Bewährter Kontakt, neue Themen: DStV-Präsident im Gespräch mit BMF-Spitze

© DStV Dr. Rolf Bösinger (BMF-Staatssekretär), StB Torsten Lüth (DStV-Präsident)

Im politischen Berlin steht der neuen Koalition ein intensiver, gesetzgeberischer Herbst bevor. Zeit für einen steuerpolitischen Austausch. Dabei traf DStV-Präsident StB Torsten Lüth auf gut bekannte Ansprechpartner.

Staatssekretär Dr. Rolf Bösinger kehrt zurück aus dem Bundesministerium für Wohnen, Stadtentwicklung und Bauwesen und kennt das BMF bestens aus seiner Zeit unter dem ehemaligen Bundesfinanzminister Olaf Scholz. Anette Wagner war bisher Steuerabteilungsleiterin des Finanzministeriums Brandenburg und hatte dort stets ein offenes Ohr für die Belange der Steuerberaterinnen und Steuerberater. Sie leitet nun die Steuerabteilung des BMF. Lüth freute sich, mit den Beiden erfahrene und den Berufsstand als unabhängiges Organ der Steuerrechtspflege anerkennende Ansprechpartner wiederzusehen.

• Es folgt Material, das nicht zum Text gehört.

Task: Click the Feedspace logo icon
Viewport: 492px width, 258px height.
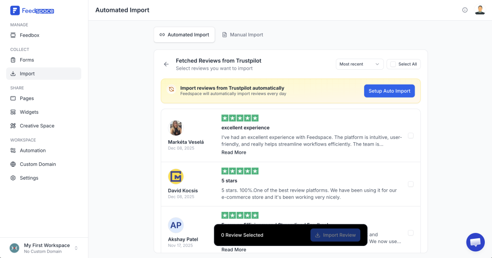Action: pyautogui.click(x=15, y=10)
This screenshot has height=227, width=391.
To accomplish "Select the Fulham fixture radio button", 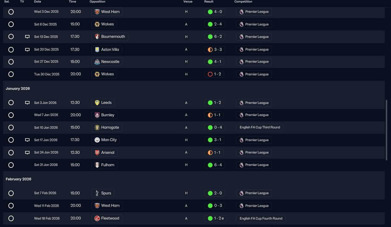I will [x=11, y=165].

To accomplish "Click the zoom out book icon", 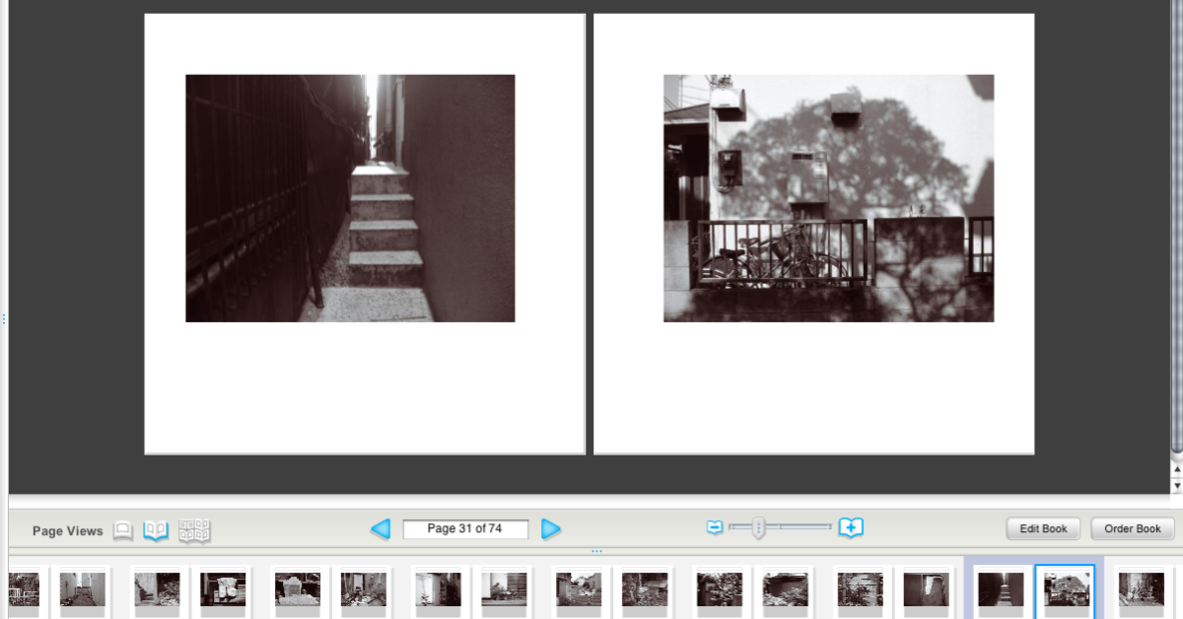I will click(715, 528).
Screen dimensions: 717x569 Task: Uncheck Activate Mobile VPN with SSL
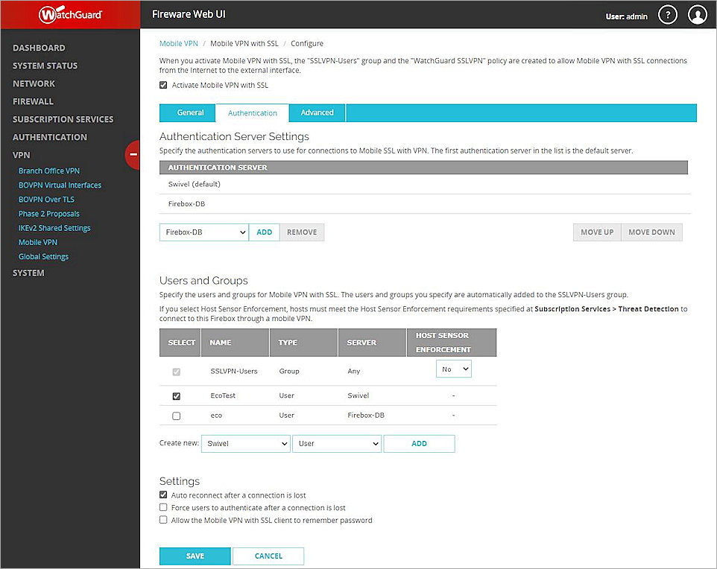pyautogui.click(x=163, y=84)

Umsatzsteuerbefreiung für Bildungsleistungen
Lüth hatte einige brennende Themen im Gepäck - u.a. den ausstehenden Umsatzsteueranwendungserlass zur Umsatzsteuerbefreiung für Bildungsleistungen. Sein drängendstes Anliegen: Angesichts der vielen Fragen und Rechtsunsicherheiten braucht die Praxis eine großzügige Verschiebung des Anwendungszeitpunkts der Neuregelung – idealerweise bis Ende 2028. Die Fortbildungsanbieter sind mit der Umstellung auf die neuen Vorgaben sonst vielfach überfordert (vgl. DStV-Info vom 17.02.2025).

Arbeitnehmerpaket
Kritisch sah der DStV-Präsident den Zeithorizont für das von der Koalition geplante Arbeitnehmerpaket. Bereits ab 01.01.2026 sollen die Aktivrente, die Steuerfreiheit für Überstundenzuschläge und die Teilzeitaufstockungsprämie gelten. An den konkreten Details feilt die Bundesregierung allerdings noch. Ein Gesetzentwurf ist noch lange nicht in Sicht. Lüth berichtete von dem Interesse der Mandanten an den Plänen zur Aktivrente. Aufgrund der komplexen Thematiken, die nicht nur tief in das Steuerrecht, sondern auch in den Bereich Arbeit und Soziales eingreifen, warnte er eindringlich vor Schnellschüssen (vgl. DStV-Info vom 22.05.2025, DStV-Info vom 05.05.2025). Die Praxisvertreter müssten ausreichend Zeit erhalten, um ihre Expertise einzubringen. Bevor das Arbeitnehmerpaket gilt, sollten ausgewogene und klare Lösungen gefunden werden, die dann auch noch mit den Mandanten beraten werden können – so Lüth.

Auf der Agenda standen zudem die Modernisierung des Steuerberaterexamens (vgl. DStV-Positionen zur Bundestagswahl 2025) und die im Koalitionsvertrag vorgesehenen Erleichterungen bei der Rentenbesteuerung (vgl. DStV-Info vom 07.05.2025). Lüth, den RAin/StBin Sylvia Mein, DStV-Geschäftsführerin, begleitete, dankte Bösinger und Wagner für das gute Gespräch und freut sich auf die nächsten Begegnungen.